When listening to track 2, “Skin and Bone”, the audience finally finds out what they’re in for, for the majority of the album. We’ve already discussed the clashing and fusing of genres here, but what I find most interesting are the VERY different artists I’m reminded of while listening to Navigate, song after song. The lower harsh vocals remind of me Rivers of Nihil, the main clean vocals remind me of Breaking Benjamin or Fallout Boy, and the overall blend of styles in many of the verse passages reminds of Amaranthe. I guess this just goes back to what I was saying about Without Gravity putting together smart song arrangements.

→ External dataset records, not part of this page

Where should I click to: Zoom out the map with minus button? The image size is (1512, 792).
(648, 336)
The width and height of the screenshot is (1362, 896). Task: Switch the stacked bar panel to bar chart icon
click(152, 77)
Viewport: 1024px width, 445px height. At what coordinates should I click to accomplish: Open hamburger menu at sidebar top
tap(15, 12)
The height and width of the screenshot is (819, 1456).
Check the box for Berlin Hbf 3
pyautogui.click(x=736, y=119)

A band like this has the potential to shoot straight to the top, catering to a far broader range of fans than most bands playing niche genres to niche crowds.

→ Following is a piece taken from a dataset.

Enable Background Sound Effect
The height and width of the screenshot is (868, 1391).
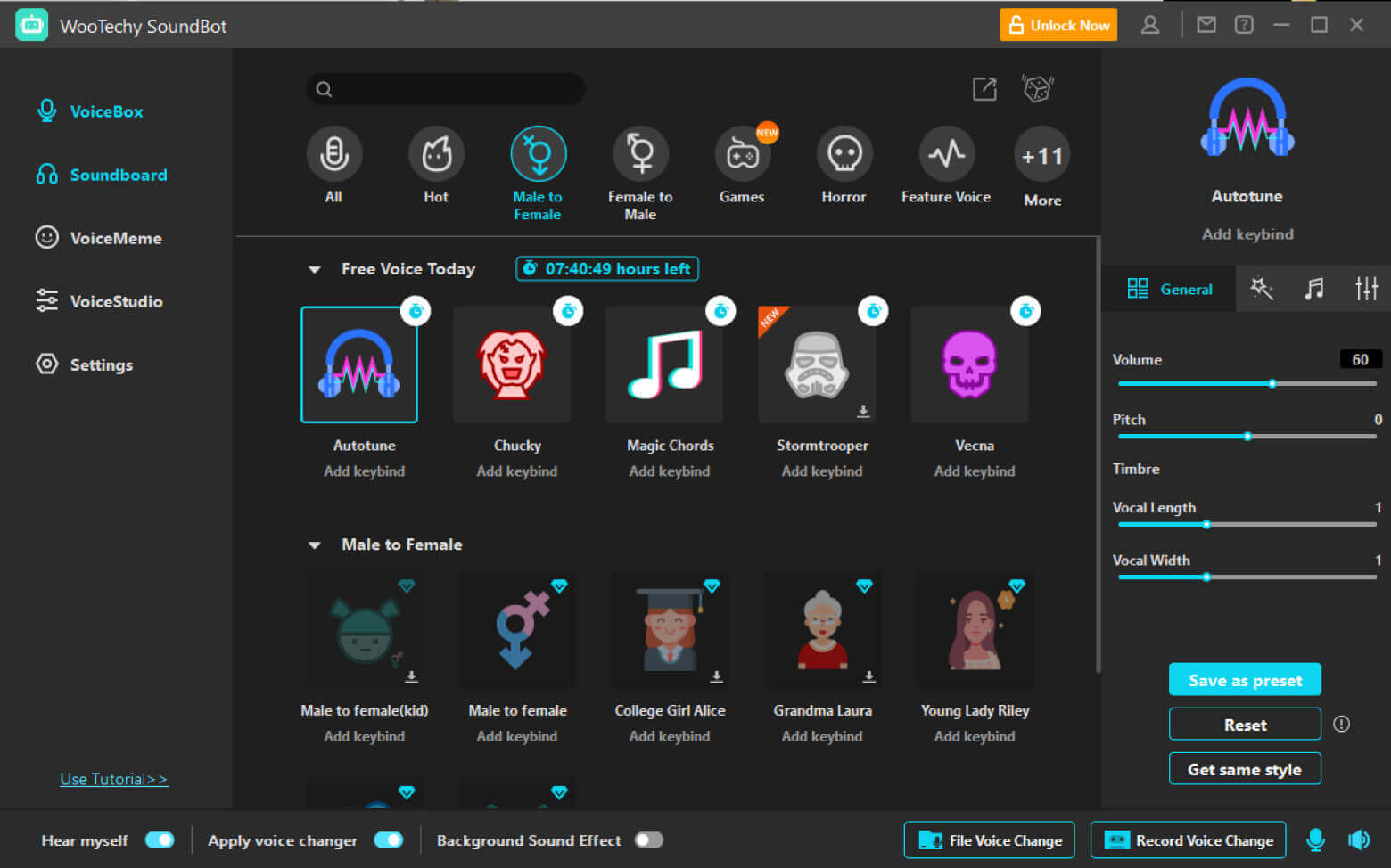[x=649, y=839]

I also have to give props where props are due. The lead guitar work on Navigate is really impressive and it’s sprinkled everywhere. There are times when this music is just so poppy, the last thing you expect to hear is unrelenting melodic shred. But it’s there! Three key spots where I fell in love with the lead guitar playing were the bridge of “Skin and Bone” (solo), the intro of “Treading Water” (layup solo), and the chorus melody of “Treading Water” (complex, catchy overlay). For the most part, the solos on this album are dramatic, melodic, and reinforce the main chorus melody of the songs, but when these boys want to rip across the fretboard, nothing holds them back. I’m pretty sure “Treading Water” also throws in some Between the Buried and Me esque sweep picking during the outro/breakdown, but I could be wrong on the technique used there. I suppose, no matter what style the picking hand is incorporating, EPIC is the word that applies.

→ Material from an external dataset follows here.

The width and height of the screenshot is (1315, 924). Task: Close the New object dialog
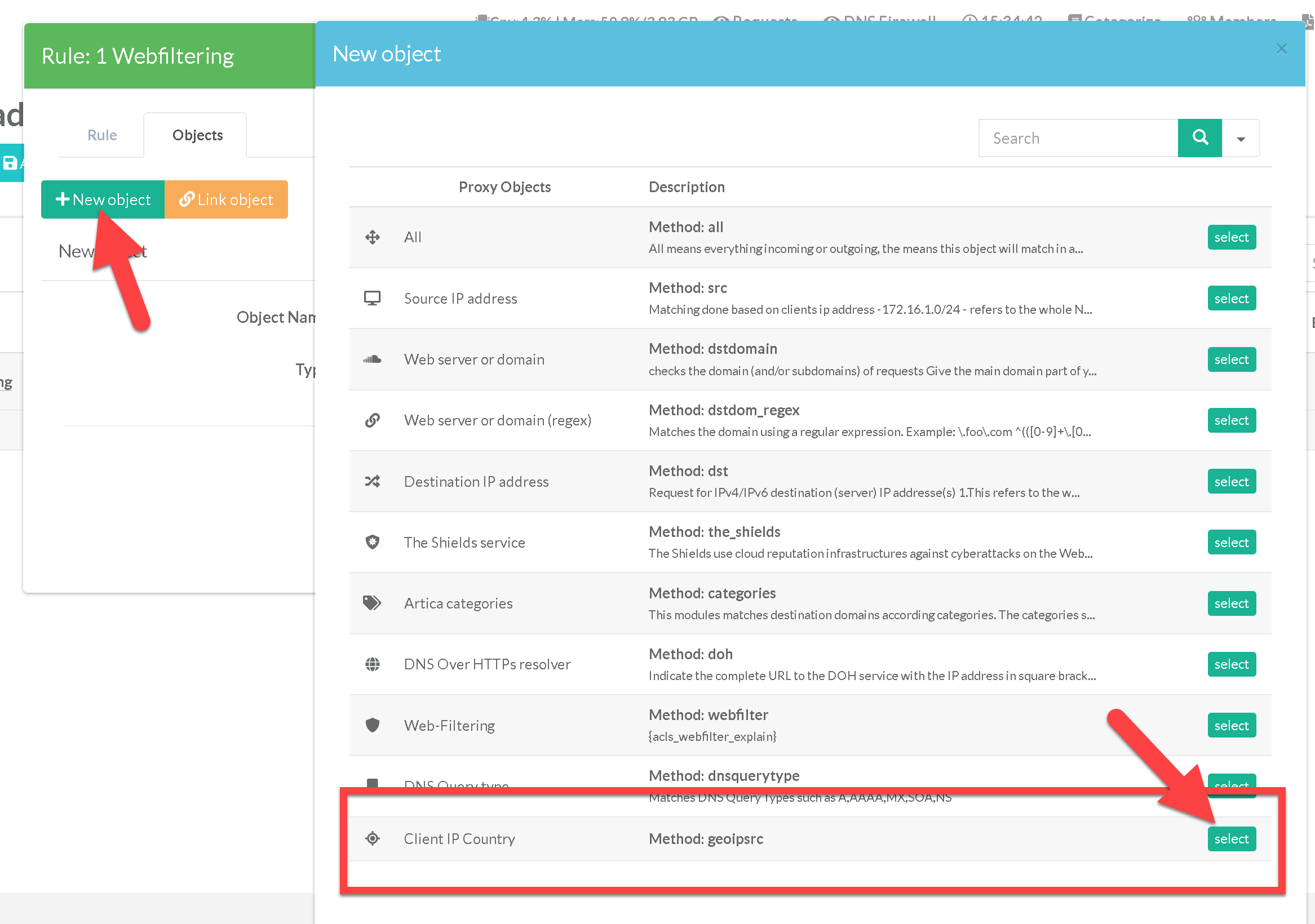click(x=1281, y=49)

Without going on and on, analyzing every section of every song, I’ll simply say that Without Gravity’s Navigate is now a serious contender for national attention when it comes to the music scene of Western New York. So many younger, up-and-coming bands have been impressive the hell out of us lately, and Without Gravity are unquestionably one of them. These guys are incredible. Their songs are universally acceptable and enjoyable, their marketing is on point, the artwork is killer (Jamie Ervay), and overall, they’re such an easy sell to a potential multi-generational fanbase. I typically gravitate toward more extreme styles of metal, but this record will definitely be getting a few more spins from me before the year is out. Cheers.